Fortunately, there are plenty of experts who can help to shepherd financial advisors from traditional brokerage settings to the independent world. To help you develop a fail-safe checklist, Research magazine picked the brains of experienced transition guides and spoke with advisors who recently moved to the independent channel. Some of the items on the to-do list will vary depending on the form of your new business—whether you become a registered investment advisor or a hybrid advisor working with a broker-dealer.

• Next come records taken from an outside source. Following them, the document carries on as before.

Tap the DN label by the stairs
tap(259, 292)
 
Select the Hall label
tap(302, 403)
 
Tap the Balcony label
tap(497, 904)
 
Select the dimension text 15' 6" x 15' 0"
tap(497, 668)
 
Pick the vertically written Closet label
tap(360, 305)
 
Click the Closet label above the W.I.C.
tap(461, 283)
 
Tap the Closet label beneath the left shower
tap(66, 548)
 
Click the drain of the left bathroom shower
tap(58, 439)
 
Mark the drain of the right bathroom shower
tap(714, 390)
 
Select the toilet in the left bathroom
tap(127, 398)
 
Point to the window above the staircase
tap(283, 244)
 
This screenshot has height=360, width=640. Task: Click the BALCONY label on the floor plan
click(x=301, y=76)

Everyone we spoke with agrees the readiness is all: “It’s all about planning,” says Daniel Bernstein, director of research and development at Market Counsel in Englewood, N.J. “Have a written out plan of action.” That way, when the inevitable bump in the road suddenly appears, you’ll be ready.
1. Set a Timeline
When preparing to make a transition you may sometimes feel as if you have two jobs—running your daily business plus preparing for the next step in your career. You’ll need to prioritize what you need to get done and when. Develop your timeline with the key people who are helping you with your transition. If you’re planning on becoming an RIA, that would probably mean a consultant who can walk you through basic set-up issues, including selecting a custodian for your assets, filing new papers with the right regulator, legal support, and office setup. If you’re transferring to an independent broker-dealer offering a suite of turnkey solutions or joining a pre-established RIA, you’ll still need legal advice. Finally, and perhaps most important: Develop a brand with a message. On average, assume the process will take about four to six months, says Jim Guy, chief marketing officer of Cambridge Investment Research, in Fairfield, Iowa.
You should also leave plenty of wiggle room in the timeline. That way you can accelerate the process in case something goes wrong, says Market Counsel’s Bernstein. For example, your current employer may change a policy that would hurt your business.

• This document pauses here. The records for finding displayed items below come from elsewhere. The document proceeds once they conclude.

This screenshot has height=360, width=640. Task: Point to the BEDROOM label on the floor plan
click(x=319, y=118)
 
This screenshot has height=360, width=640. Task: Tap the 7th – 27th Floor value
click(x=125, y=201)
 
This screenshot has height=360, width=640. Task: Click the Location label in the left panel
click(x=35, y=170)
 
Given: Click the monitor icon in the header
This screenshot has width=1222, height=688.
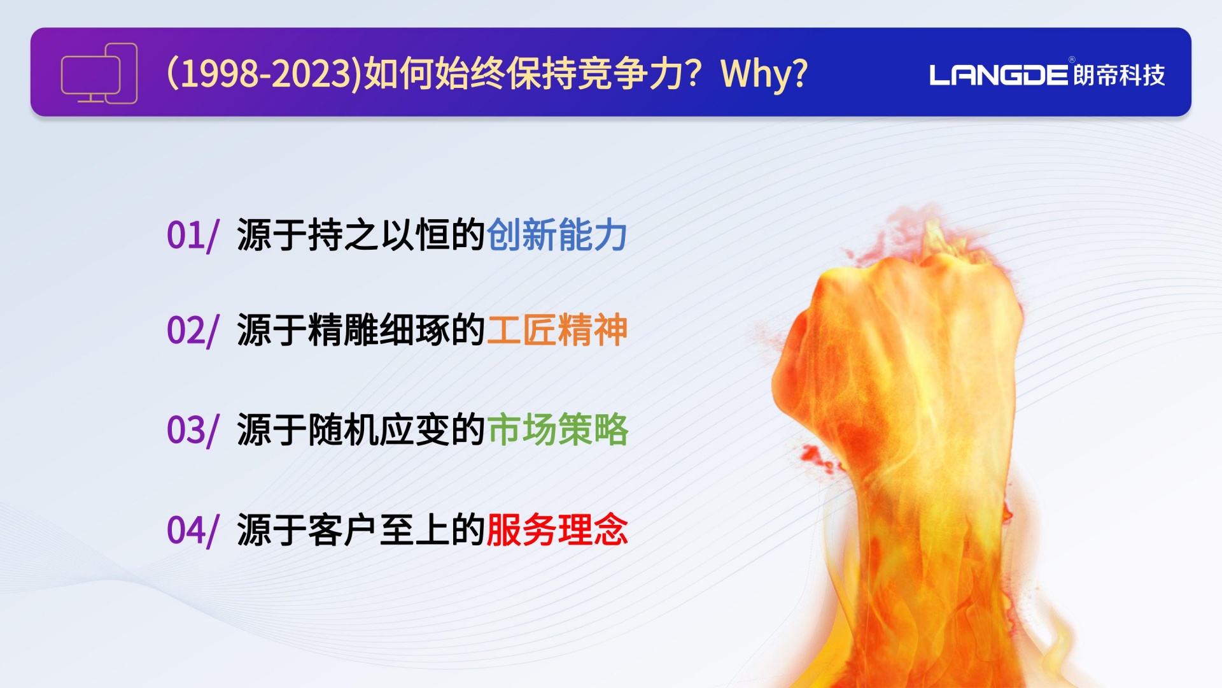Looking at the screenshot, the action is click(99, 73).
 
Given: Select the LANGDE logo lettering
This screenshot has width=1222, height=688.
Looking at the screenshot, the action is click(998, 75).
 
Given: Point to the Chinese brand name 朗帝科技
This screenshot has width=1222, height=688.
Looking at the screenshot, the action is click(1119, 75).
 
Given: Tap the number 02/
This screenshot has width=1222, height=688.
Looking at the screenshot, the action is click(193, 331).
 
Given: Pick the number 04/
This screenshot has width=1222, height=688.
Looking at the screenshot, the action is click(193, 531).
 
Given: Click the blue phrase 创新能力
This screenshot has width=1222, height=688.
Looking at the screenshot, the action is click(558, 235).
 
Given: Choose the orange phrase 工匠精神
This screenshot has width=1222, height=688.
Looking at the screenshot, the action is click(558, 330).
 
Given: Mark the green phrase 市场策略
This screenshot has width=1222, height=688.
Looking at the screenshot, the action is click(558, 429).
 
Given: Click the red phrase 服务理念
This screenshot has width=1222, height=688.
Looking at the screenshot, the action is click(558, 529).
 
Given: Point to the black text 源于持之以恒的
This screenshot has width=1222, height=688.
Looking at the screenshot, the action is click(362, 235).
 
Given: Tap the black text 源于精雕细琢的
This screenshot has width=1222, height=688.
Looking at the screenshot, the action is click(362, 330).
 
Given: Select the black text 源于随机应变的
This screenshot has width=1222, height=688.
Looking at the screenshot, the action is click(362, 429).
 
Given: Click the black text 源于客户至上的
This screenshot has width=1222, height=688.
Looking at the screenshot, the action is click(362, 529).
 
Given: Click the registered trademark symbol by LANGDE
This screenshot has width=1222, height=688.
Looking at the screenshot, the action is click(1072, 60).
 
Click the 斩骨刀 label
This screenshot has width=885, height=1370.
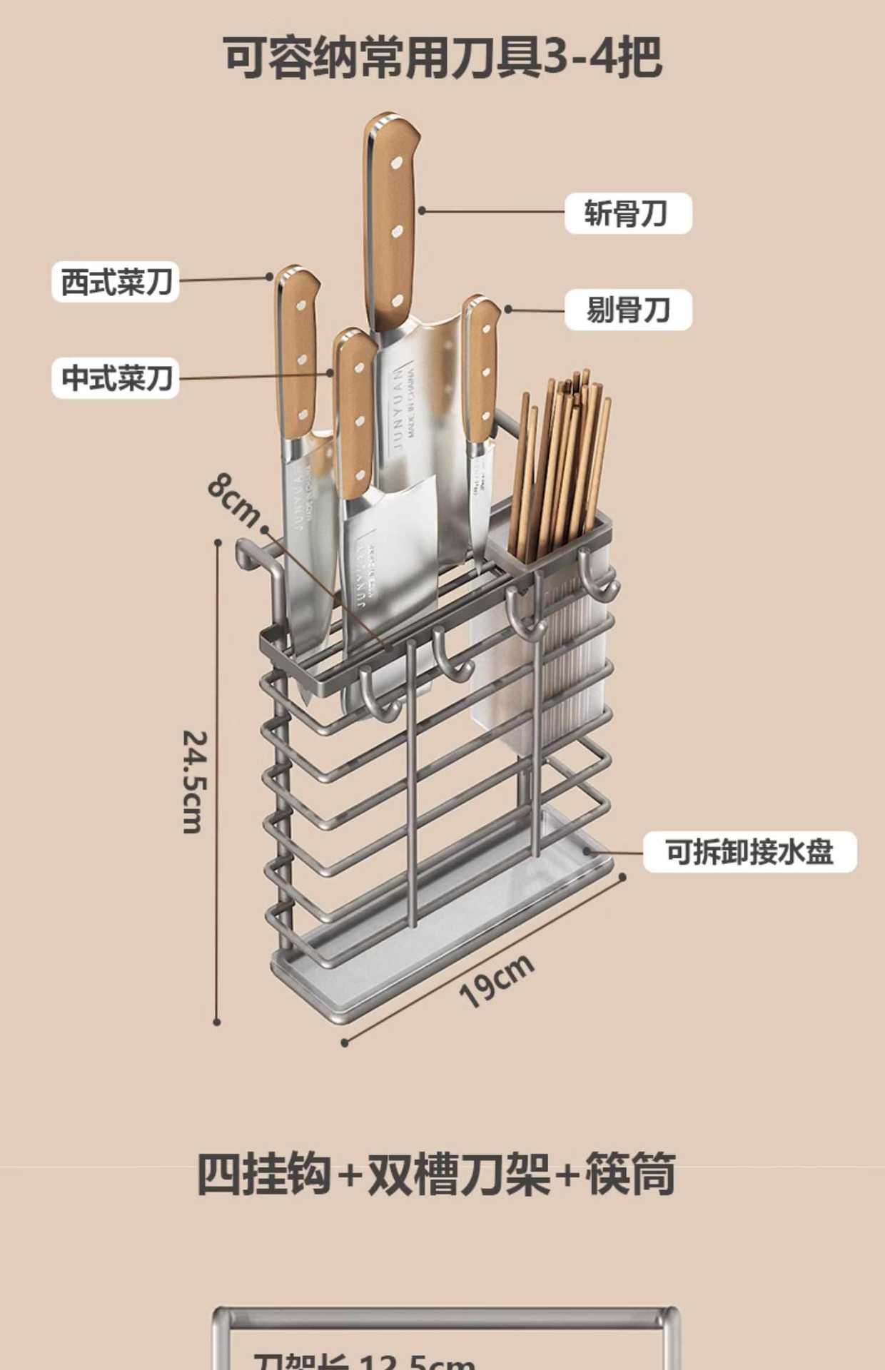(x=627, y=213)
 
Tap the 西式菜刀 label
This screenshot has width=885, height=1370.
(x=116, y=282)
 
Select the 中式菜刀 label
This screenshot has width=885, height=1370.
(x=116, y=378)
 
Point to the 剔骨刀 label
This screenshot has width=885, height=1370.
(x=628, y=310)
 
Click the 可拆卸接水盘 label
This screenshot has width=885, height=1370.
(x=749, y=851)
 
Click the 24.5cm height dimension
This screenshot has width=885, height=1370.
(x=194, y=781)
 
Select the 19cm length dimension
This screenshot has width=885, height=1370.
(x=496, y=980)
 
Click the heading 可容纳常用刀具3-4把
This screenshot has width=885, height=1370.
(x=442, y=57)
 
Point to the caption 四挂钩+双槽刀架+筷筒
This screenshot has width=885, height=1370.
(x=435, y=1174)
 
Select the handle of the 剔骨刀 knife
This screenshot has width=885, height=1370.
(x=482, y=371)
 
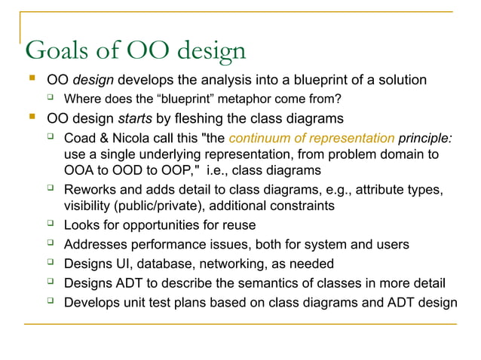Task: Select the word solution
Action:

Or perhaps word of your plans may leak; then the firm may quietly prepare to divvy up your accounts, or, worse, you could get fired.
If you have a timeline in hand, you know everything that needs to get done—you just need to make it happen much faster.

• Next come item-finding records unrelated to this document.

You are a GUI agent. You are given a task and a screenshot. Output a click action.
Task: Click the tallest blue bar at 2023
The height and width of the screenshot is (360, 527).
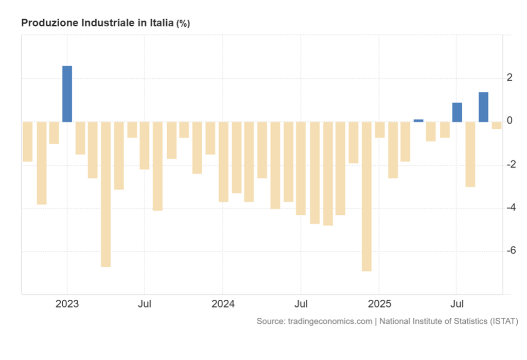67,94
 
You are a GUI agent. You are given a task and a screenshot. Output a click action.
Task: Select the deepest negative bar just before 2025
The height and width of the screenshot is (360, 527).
366,196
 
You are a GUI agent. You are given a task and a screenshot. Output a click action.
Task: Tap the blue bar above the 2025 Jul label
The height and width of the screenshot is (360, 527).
457,112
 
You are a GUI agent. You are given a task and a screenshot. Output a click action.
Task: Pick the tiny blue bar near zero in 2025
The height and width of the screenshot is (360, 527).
418,121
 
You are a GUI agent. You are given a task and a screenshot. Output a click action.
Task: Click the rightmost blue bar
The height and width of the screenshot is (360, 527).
483,107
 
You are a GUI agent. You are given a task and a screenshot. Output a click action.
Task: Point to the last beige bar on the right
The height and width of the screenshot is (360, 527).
496,125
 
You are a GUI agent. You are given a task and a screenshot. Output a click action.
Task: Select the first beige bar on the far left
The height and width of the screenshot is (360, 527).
28,142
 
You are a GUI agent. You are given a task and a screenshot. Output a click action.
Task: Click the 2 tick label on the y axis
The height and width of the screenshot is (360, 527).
510,78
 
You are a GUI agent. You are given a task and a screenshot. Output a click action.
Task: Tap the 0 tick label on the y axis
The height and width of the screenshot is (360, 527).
510,121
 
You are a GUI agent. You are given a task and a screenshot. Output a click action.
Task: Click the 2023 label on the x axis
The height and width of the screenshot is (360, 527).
67,303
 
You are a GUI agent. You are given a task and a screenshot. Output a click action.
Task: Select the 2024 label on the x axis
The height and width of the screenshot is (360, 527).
223,303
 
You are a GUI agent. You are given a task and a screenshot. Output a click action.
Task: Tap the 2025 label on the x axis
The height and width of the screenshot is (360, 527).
379,303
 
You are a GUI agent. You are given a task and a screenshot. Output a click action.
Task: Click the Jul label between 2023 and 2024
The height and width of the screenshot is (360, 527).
145,303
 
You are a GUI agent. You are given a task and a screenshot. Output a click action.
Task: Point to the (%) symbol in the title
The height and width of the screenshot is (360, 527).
183,24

2. Get Your Legal Ps and Qs Right
The most basic rules on how to change firms are quite clear, thanks to the Protocol for Broker Recruiting, an agreement launched eight years ago and now boasting more than 600 industry participants.
The protocol governs the dos and don’ts of changing firms, from defining what brokers can and can’t say to clients during the process and what you must supply to the employer you are leaving. The protocol, however, doesn’t address every issue that may arise, especially for advisors working under contracts and with outstanding loans. Jim Eccleston of Eccleston Law Offices in Chicago says you need an expert to go over your current contract as well as the contract with the new firm. “The old firm may give you problems now, but the new firm may give problems later.”
Chris Wilmerding of Westwood, Mass., who recently left a wirehouse for Commonwealth, says you need to interview prospective lawyers carefully. The first lawyer he spoke with told him: “You have to be incredibly careful. We just don’t really know what will happen.” Wrong, says Wilmerding, who now manages an investment advisory practice under the name Thayer Partners. Savvy lawyers do have a good handle on how the process will work and you’ll spot them by questions they ask about your clients, investments, how important your accounts are to the branch, and whom you report to.